AI-Assisted RFP & Document Analysis System
LLM & NLP — Proposal Intelligence Workflow (Concept Prototype)
Built a prototype AI-assisted workflow to analyze large RFP documents (50–200 pages), extract structured requirements, and score alignment against an internal capability matrix. The focus is speed + consistency: turning unstructured PDFs into analyst-ready outputs (requirements list, risks, gaps, and an executive fit score).
Use case: 50–200 page RFPs
Output: requirements + risks + fit score
Pipeline: chunking → retrieval → extraction → scoring
Key Contributions
- Document segmentation: designed chunking rules and section-aware splitting to preserve context (scope, SLAs, compliance, pricing assumptions).
- Extraction schema: defined a structured requirement model (category, requirement text, priority, evidence span, owner, due date, risk level).
- Scoring logic: created a capability-alignment rubric (covered / partial / gap) with risk flags for non-standard terms and high-effort obligations.
Data
- Inputs: PDF RFPs (unstructured), internal capability matrix (spreadsheet/table), optional past proposal library for retrieval.
- Output formats: JSON requirements table + risk log; optional CSV export for analysts; summary page for exec review.
- Privacy: prototype uses sanitized / synthetic RFP excerpts for portfolio demonstration.
Analyst Experience
- Executive summary: overall fit score + top risks + top gaps (bid/no-bid ready).

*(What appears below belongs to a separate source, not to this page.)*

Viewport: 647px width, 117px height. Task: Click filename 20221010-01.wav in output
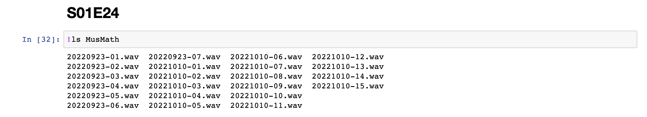click(185, 67)
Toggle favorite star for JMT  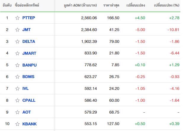click(x=17, y=30)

- Requirements table: filterable list by category, owner, priority, and due date; includes citation/evidence span back to the source section.
- Gap report: highlights partial coverage and missing capabilities with recommended follow-ups for SMEs.
- Exports: CSV/JSON outputs to plug into proposal trackers and response planning templates.
How it Works
- 1) Ingest: parse PDF → detect headings/sections → normalize text and metadata (page, section, paragraph).
- 2) Chunk + retrieve: split into section-aware chunks; retrieve top relevant chunks per requirement category.
- 3) Extract: LLM generates structured requirements using a fixed JSON schema + evidence references.
- 4) Score: compare extracted requirements to capability matrix → label as covered/partial/gap + risk severity.
- 5) Review layer: analyst approves/edits high-risk items; exports final tables and summary.
Guardrails: schema validation, confidence thresholds for risk flags, and evidence-linked citations to reduce hallucinations.
Evaluation (Prototype)
- Quality checks: % of extracted requirements with evidence spans; schema-valid output rate; duplicate/overlap rate.
- Human review: sampled requirements reviewed for correctness and category placement; risk flags reviewed for false positives.
- Operational goal: reduce repetitive scanning and improve consistency across reviewers (portfolio prototype).